Aldi to start selling ebooks in Germany

Aldi to start selling ebooks in Germany

Aldi will launch its own e-book service in Germany. With about one million books, the discounter still remains behind Amazon and Tolino. The new service is expected to kick off on October 20th.  After venturing in music streaming and blogging Aldi dares the next step into the digital world. Just in time for the Frankfurt Book Fair, the world’s largest publishing event, the German discounter is launching its e-book service. This is a joint offer of Aldi Süd and Aldi Nord and starts with a good one million paid and free books.

By comparison, 4.5 million e-books are available on Amazon, 450,000 of them in German.

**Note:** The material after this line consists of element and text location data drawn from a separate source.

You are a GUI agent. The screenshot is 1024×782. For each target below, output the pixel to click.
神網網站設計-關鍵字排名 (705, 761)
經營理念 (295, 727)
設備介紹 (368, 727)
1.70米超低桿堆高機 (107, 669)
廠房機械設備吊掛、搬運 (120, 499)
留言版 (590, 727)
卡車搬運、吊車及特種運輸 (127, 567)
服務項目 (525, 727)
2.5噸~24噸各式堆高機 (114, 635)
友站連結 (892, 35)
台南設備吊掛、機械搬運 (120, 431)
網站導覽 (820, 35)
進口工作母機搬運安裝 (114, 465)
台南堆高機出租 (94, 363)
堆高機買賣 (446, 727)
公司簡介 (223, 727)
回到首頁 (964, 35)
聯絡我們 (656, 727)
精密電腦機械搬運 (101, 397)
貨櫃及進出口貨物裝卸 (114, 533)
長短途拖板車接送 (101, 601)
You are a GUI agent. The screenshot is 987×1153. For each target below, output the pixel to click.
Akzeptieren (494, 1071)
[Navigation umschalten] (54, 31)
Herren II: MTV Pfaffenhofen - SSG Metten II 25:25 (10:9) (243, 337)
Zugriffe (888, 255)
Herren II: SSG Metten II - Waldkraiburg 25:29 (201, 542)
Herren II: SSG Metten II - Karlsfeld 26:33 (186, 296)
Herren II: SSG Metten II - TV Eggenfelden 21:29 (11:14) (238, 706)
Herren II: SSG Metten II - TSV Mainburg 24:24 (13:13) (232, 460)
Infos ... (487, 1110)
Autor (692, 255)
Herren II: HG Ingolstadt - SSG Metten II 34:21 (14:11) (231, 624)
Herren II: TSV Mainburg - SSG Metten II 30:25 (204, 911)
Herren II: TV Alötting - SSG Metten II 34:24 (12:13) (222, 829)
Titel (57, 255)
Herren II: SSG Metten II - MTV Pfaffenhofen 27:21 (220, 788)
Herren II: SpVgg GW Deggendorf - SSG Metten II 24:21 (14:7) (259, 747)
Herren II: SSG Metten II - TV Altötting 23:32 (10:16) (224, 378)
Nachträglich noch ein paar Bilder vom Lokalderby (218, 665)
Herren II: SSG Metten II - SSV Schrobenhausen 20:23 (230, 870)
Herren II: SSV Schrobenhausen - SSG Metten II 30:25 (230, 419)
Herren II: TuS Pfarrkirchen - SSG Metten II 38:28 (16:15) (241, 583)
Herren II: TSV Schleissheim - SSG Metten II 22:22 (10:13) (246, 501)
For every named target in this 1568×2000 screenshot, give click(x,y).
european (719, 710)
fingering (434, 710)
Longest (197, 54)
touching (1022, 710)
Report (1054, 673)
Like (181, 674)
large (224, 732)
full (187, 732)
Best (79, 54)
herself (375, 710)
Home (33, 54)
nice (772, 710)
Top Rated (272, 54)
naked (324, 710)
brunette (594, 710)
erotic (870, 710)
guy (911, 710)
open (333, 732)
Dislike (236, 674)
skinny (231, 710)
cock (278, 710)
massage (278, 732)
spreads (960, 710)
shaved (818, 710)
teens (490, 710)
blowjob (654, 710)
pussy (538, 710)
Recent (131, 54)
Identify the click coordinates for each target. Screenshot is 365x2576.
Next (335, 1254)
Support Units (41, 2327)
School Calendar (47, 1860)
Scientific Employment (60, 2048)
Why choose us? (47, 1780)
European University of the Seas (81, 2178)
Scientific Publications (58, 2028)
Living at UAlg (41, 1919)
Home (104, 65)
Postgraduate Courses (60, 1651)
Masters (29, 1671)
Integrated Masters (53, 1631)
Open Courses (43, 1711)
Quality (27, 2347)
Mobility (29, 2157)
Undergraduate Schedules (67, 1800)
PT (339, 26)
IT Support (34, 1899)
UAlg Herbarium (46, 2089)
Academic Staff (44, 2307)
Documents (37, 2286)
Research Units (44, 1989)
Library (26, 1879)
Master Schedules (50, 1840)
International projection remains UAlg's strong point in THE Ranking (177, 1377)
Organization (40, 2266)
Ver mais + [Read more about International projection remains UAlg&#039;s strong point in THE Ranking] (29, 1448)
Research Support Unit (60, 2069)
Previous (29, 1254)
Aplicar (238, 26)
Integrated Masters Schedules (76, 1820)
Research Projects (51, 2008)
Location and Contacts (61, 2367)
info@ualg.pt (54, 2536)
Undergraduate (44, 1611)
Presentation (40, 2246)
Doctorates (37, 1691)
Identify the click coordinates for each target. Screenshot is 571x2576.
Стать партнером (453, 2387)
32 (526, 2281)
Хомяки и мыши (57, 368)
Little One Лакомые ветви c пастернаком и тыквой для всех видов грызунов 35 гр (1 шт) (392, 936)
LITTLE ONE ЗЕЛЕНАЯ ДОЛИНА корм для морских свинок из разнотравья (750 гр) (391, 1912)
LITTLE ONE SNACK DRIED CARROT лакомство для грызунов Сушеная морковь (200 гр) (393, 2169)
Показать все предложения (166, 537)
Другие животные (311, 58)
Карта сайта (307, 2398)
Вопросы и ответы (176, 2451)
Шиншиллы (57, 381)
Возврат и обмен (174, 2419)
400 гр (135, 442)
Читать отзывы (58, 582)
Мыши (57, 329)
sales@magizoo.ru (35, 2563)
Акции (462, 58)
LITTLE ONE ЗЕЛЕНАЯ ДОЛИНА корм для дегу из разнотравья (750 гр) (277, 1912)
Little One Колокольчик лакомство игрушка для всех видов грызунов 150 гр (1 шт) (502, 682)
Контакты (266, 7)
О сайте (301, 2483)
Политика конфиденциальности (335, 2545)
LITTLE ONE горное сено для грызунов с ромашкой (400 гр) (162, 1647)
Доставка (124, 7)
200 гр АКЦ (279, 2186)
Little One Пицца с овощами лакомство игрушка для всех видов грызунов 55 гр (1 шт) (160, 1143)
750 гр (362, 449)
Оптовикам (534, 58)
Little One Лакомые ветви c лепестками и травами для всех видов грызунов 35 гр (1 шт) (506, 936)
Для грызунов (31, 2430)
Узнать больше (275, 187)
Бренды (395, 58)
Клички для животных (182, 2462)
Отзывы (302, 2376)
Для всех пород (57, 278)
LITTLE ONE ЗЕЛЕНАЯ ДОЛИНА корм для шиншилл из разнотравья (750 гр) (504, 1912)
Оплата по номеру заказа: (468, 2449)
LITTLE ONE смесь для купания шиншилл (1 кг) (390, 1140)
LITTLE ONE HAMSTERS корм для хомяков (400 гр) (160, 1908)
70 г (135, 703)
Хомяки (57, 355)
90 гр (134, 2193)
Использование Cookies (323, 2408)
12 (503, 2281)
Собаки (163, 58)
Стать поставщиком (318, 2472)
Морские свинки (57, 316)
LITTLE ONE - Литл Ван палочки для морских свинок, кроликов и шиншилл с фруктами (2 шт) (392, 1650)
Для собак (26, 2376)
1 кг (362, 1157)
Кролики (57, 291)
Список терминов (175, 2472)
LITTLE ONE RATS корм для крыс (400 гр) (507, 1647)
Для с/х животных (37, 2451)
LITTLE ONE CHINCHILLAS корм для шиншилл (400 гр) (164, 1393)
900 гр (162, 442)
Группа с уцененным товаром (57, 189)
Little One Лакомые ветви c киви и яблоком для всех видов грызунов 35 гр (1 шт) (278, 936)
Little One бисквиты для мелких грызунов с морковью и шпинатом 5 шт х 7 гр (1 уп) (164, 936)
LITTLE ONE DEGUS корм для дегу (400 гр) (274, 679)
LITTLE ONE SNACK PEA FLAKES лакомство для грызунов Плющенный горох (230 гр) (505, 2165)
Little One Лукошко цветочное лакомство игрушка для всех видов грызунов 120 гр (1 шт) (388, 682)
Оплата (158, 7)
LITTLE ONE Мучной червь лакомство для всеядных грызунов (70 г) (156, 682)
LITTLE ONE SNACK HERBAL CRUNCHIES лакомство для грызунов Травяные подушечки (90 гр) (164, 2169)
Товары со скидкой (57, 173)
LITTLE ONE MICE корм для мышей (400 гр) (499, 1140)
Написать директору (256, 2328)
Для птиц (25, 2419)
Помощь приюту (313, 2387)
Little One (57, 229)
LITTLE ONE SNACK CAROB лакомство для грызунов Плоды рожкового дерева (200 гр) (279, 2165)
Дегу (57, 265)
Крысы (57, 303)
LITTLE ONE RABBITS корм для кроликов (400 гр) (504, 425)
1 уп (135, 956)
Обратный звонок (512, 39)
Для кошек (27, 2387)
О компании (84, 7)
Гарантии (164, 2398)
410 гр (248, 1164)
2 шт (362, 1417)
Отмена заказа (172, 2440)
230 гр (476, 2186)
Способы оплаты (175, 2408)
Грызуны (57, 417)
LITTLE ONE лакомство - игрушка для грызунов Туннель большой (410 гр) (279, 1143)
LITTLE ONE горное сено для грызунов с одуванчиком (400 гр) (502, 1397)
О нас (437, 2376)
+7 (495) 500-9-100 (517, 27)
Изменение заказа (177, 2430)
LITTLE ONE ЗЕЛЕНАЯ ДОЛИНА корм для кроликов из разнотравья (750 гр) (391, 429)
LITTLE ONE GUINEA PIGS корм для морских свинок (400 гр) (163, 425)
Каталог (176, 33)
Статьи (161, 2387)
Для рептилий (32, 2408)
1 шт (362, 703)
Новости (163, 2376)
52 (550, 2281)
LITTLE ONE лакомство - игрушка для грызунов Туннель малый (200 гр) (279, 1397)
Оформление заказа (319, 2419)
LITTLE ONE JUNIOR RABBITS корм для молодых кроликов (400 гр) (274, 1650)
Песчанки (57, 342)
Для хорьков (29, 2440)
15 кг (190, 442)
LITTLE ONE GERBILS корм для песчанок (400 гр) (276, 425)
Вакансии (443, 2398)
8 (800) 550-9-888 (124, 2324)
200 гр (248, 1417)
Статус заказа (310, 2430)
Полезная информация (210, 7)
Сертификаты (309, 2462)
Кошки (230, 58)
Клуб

And the Tolino Alliance founded in 2013 by bookstores in Germany, Austria and Switzerland, counts to two million electronic books. Despite this strong competition, the Aldi offer is not intended as a niche product. Rather, it underscores the company’s approach to digital supplementary services.

While Aldi in Switzerland continues to be perceived primarily as a supermarket chain with a focus on food, the digital change in Germany is in full swing. “Together with Aldi Nord, we have been offering various offers in the online sector for several years with our services such as Aldi Blumen, AldiTalk, Aldi Reisen and AldiLife,” says a spokeswoman for Aldi Süd.

A year ago Aldi started the streaming service AldiLife Music powered by Napster. Aldi charges 7.99 euro a month for about 40 million songs and 15,000 Audiobooks in Germany. In terms of price, Aldi and the music service are able to undercut the bulk of the competition – such as Spotify – by around € 2.

The content strategy of Aldi is useful for two reasons, writes the German trade journal Horizont: First, with digital offers a younger clientele is brought to the brand. Secondly, the company is thus building a digital customer base, which could become very valuable in the case of any entry into the general online trade.

Aldi is already in a different position in Switzerland than in Germany. With 180 branches, the core business is backed by the market leaders Migros and Coop. At the moment, Aldi wants to expand the branch network and move into the centers from the periphery, where most stores are now located.